Following the Great Recession in 2007-09, housing prices only slightly increased from year to year for about a decade. However, Hall said houses gain about 4% value per year, so the prices buyers see today are more in line with what they would have been if not for the Great Recession.

“While we may see that houses are not going to keep appreciating in the volume that they are right now, 10% and 20% year over year, it’s going to slow back down to 4%, but it’s not going to severely dip,” Hall said. “It’s not going to go back to normal.”


Master-planned communities Bridgeland, Marvida and Avalon at Cypress are expected to add the most single-family homes to Cypress in the next decade at 3,478, 2,588 and 1,684, respectively, according to PASA.

Interest rate effects

The Houston metro’s median single-family home value rose 16% from May 2021 to May 2022 and is now the highest on record at $351,000 despite fewer sales year over year, according to HAR. Rising interest rates are expected to be a large cause of declining property sales.

Dean said those who have purchased homes in the past two years were able to afford higher prices because interest rates dropped to historic lows. Monthly housing costs were about the same as they would have been historically for a less expensive home at a higher interest rate, he said.


However, since the start of the year, interest rates have been trending up again and are now even higher than they were before the pandemic. According to Freddie Mac, the U.S. average 30-year fixed-rate mortgage was 3.11% at the end of 2021 and rose to 5.78% by mid-June.



Dean said this trend could contribute to a pivot to a more balanced market in the coming months.

“Even just being a balanced market would be extremely more favorable for buyers than anything buyers have experienced in two years at this rate,” he said. “So I wouldn’t be surprised if that kind of evolves over the balance of this year, just as increased interest rates do kind of what the federal government intended for them to do, which is slow down a frothy, hot economy and drop the hot housing market and related pricing.”

Affordability concerns

As housing prices and interest rates continue to rise, experts said fewer people could be able to afford homes. Hall said many first-time homebuyers are not able to compete with prices on the market at this time.

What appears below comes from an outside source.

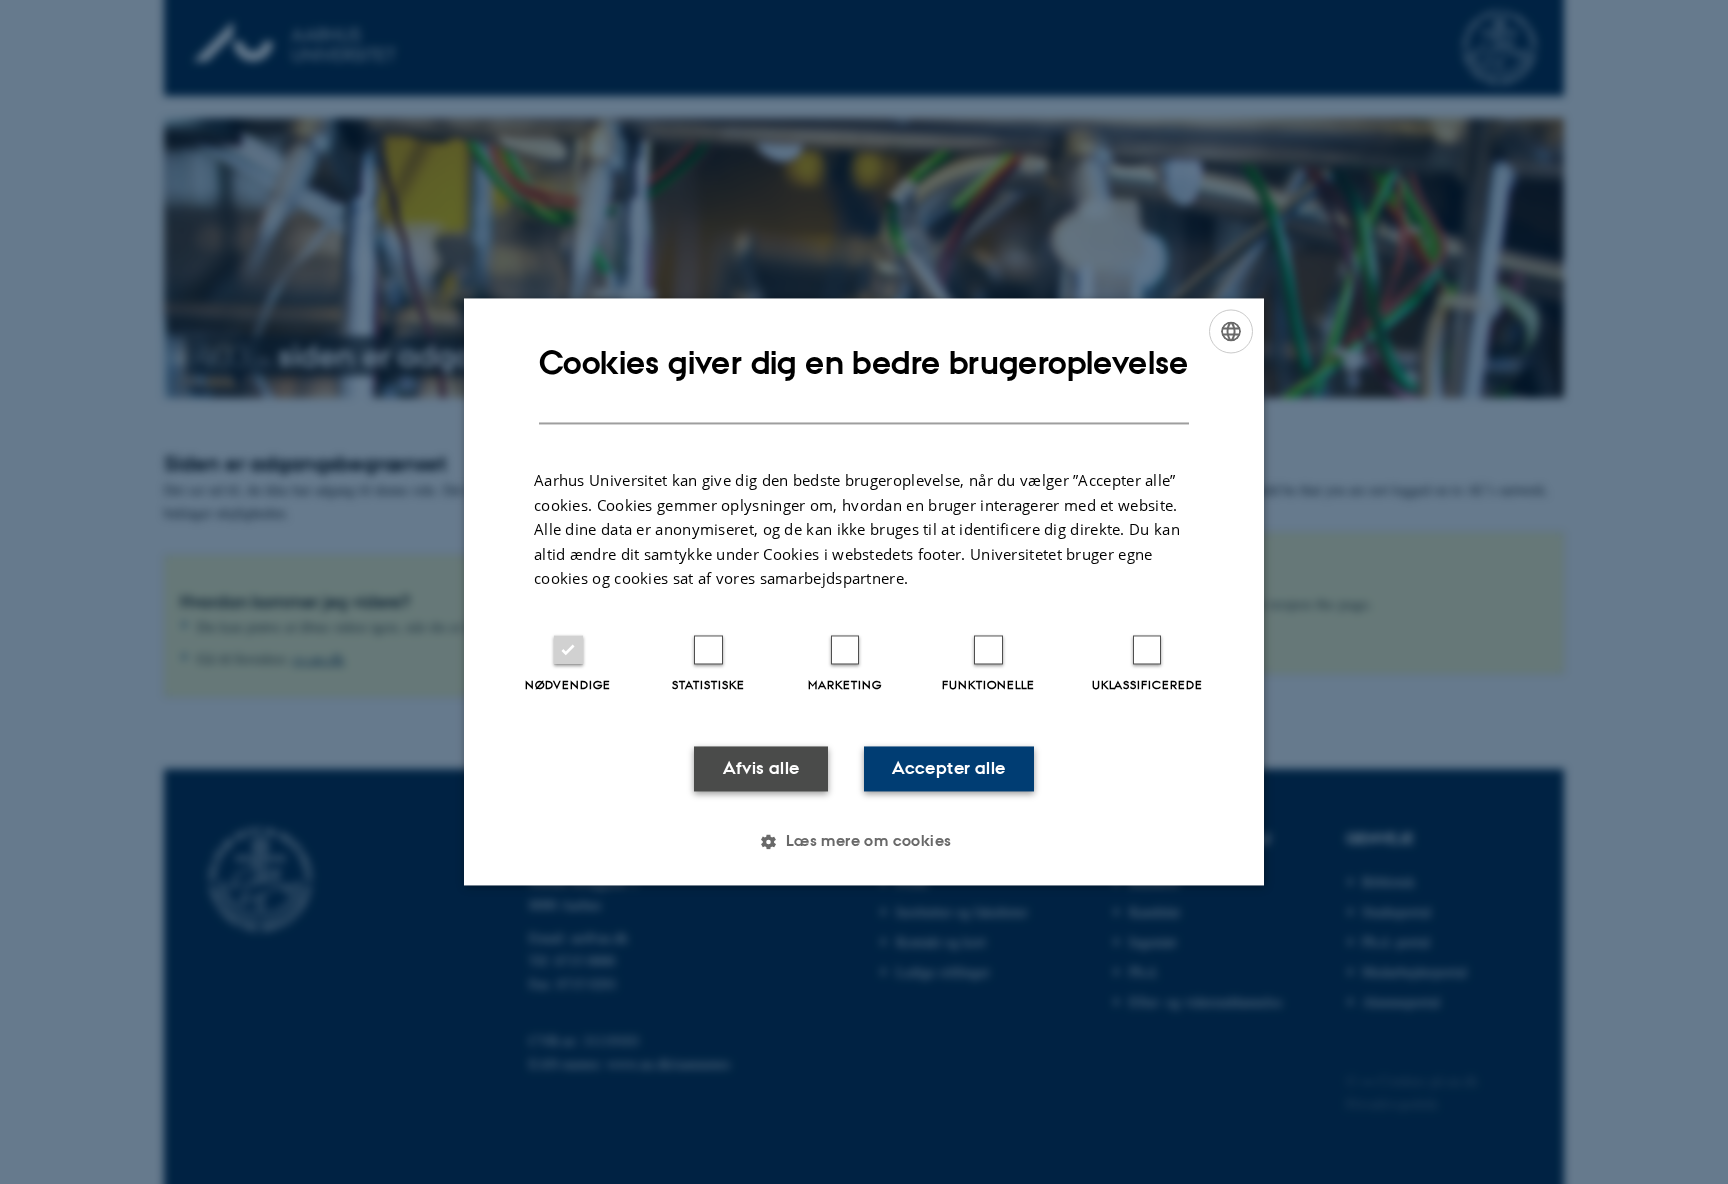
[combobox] (1231, 331)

According to HAR’s Housing Affordability Index, only 30% of Cypress households earn the minimum qualifying income of $103,200 to afford the median home price of $395,000. This minimum qualifying income rose about 25.9% in just one year, similar to the national increase of 26.5%.



While HAR reports the Cypress and Jersey Village submarkets have higher median home prices than the national median home price of $368,200, officials from HAR said about 47% of residents in the Greater Houston region could afford the metro’s median home price of $330,800.

“We do have inventory that is below that, so don’t just assume that you’re one of those 53% who can’t qualify based on your income,” HAR Chair Jennifer Wauhob said.

While the entry-level price point in northwest Houston was previously about $150,000, now it is anything under $300,000, Hall said. Of the homes sold in Cy-Fair this April, about 38% were more than $300,000. Less than 2% sold for under $150,000, according to data from The Baker Foreman Team.

Local prices seem more affordable, however, to clients moving from states where housing is more expensive, such as California, New York and Michigan, Hall said.

“Affordability is definitely becoming a problem, but then we’ve got this influx of people coming in from out of town, ... our prices look great to them,” she said.

While homes in the Houston region may seem out of reach for many of its residents, Dean agreed Houston maintains its status as affordable when compared to other major metros across the state and the U.S.

“It is less affordable here than it used to be, but still relative to other housing markets, it is affordable. This market just used to be an amazingly affordable market, and it’s not quite that anymore,” Dean said.

Hunter Marrow and George Wiebe contributed to this report.